::: Raw data

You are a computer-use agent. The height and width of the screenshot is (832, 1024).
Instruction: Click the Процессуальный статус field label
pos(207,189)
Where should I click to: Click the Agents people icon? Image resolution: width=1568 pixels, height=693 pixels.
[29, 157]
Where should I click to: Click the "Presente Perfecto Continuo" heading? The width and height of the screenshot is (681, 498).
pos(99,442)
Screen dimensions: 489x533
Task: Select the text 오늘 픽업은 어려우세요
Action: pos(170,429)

::::::
::: Raw data

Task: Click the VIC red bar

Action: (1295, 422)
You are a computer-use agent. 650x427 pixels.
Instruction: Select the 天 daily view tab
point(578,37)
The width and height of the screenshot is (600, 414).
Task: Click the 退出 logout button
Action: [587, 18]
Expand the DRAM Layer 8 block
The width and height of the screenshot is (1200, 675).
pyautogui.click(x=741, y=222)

::::::

Report every line of the entries that carries the word "computer".

_Response area_
You are a computer-use agent. The height and width of the screenshot is (832, 1024).
You are a computer-use agent. 650x427 pixels.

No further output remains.